### Stated task
Copy out the rows from the line that contains "wall [476, 225]" through the line that contains "meditation (178, 414)", including both of those lines. Reproduce every line in that range without any changes.

Rows for pointing to text and elements
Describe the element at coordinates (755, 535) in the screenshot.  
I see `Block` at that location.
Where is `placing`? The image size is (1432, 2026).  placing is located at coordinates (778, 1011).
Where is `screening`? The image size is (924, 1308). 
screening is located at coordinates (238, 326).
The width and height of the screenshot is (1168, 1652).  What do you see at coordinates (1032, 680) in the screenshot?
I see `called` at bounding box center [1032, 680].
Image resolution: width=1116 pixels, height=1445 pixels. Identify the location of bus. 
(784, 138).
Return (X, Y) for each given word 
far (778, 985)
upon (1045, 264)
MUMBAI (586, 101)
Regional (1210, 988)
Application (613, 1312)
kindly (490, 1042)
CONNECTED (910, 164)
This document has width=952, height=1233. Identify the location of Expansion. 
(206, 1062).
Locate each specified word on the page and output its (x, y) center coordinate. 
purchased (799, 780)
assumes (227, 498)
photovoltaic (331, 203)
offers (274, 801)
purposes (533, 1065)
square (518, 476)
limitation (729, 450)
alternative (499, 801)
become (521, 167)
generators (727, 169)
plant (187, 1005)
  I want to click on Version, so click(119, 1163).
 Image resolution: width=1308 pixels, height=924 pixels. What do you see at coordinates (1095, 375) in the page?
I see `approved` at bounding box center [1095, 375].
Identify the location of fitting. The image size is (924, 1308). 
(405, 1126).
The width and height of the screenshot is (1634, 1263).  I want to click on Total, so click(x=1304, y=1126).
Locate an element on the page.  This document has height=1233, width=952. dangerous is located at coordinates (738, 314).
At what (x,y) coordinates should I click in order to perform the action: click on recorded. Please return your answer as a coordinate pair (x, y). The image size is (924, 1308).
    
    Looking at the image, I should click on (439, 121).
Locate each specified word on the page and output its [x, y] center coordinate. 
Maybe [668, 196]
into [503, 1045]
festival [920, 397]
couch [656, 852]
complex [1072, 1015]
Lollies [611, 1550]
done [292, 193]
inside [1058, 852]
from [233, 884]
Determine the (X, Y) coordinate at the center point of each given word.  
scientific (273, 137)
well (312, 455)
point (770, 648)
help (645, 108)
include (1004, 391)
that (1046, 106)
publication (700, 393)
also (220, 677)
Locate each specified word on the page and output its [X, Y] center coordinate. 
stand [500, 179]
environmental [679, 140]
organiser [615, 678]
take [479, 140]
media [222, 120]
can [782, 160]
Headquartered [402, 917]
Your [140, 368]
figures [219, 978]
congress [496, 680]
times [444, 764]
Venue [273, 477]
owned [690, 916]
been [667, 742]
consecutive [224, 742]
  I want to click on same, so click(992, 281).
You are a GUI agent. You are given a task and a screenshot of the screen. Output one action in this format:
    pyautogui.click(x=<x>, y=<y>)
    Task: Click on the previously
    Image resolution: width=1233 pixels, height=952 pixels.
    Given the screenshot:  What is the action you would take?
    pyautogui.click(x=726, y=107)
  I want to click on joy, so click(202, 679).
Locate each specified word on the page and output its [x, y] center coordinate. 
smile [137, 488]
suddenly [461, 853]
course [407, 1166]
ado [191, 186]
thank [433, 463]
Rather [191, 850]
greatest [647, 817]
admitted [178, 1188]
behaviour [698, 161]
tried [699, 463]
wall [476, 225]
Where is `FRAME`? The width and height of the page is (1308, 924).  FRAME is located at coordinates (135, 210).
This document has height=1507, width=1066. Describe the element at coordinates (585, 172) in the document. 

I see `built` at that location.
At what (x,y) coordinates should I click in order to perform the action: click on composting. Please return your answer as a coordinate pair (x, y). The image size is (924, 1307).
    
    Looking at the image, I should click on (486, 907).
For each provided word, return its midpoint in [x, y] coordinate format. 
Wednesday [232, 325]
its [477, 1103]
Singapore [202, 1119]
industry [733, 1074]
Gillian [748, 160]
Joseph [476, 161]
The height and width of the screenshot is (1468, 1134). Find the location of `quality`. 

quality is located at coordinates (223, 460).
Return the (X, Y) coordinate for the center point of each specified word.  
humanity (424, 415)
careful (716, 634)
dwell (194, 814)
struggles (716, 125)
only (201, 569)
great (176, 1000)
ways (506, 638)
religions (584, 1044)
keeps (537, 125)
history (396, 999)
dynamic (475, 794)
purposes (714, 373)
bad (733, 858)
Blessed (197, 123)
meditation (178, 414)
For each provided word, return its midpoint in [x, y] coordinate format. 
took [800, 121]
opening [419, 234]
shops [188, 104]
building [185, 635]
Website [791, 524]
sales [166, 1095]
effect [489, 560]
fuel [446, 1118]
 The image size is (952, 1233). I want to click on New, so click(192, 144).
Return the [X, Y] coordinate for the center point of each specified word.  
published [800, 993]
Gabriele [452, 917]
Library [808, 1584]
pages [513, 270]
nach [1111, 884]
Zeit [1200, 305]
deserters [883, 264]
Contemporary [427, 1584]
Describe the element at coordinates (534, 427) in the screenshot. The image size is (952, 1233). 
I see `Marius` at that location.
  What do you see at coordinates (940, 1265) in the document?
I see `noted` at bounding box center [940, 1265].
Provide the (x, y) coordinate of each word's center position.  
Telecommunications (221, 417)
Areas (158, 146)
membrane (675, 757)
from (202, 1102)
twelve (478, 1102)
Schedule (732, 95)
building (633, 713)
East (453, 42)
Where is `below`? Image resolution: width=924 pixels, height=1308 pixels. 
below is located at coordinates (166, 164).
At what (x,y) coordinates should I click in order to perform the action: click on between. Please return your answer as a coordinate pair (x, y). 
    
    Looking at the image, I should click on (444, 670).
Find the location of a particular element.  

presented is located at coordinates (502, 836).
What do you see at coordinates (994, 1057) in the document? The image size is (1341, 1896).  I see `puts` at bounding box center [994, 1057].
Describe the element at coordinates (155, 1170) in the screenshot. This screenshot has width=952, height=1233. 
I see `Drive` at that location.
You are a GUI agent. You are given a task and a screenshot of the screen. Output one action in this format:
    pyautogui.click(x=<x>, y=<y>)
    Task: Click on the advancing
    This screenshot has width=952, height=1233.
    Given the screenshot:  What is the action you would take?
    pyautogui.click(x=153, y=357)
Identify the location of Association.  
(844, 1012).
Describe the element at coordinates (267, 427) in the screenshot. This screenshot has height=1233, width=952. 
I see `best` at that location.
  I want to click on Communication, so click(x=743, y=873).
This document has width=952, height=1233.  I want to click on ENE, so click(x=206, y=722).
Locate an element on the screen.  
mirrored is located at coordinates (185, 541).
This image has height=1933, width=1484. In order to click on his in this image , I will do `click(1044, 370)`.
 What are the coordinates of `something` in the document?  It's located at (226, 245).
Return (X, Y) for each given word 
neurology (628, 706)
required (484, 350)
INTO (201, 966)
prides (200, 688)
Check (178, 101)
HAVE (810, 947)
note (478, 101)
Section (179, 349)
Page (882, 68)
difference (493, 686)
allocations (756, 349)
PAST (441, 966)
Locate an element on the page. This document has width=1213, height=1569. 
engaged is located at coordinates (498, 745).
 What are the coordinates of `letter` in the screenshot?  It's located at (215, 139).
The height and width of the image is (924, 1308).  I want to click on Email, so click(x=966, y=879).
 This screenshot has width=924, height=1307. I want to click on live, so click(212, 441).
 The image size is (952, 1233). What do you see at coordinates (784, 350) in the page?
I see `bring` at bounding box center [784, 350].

### The completed task
wall [476, 225]
Where is `FRAME`? The width and height of the page is (1308, 924).  FRAME is located at coordinates (135, 210).
This document has height=1507, width=1066. Describe the element at coordinates (585, 172) in the document. 

I see `built` at that location.
At what (x,y) coordinates should I click in order to perform the action: click on composting. Please return your answer as a coordinate pair (x, y). The image size is (924, 1307).
    
    Looking at the image, I should click on (486, 907).
For each provided word, return its midpoint in [x, y] coordinate format. 
Wednesday [232, 325]
its [477, 1103]
Singapore [202, 1119]
industry [733, 1074]
Gillian [748, 160]
Joseph [476, 161]
The height and width of the screenshot is (1468, 1134). Find the location of `quality`. 

quality is located at coordinates (223, 460).
Return the (X, Y) coordinate for the center point of each specified word.  
humanity (424, 415)
careful (716, 634)
dwell (194, 814)
struggles (716, 125)
only (201, 569)
great (176, 1000)
ways (506, 638)
religions (584, 1044)
keeps (537, 125)
history (396, 999)
dynamic (475, 794)
purposes (714, 373)
bad (733, 858)
Blessed (197, 123)
meditation (178, 414)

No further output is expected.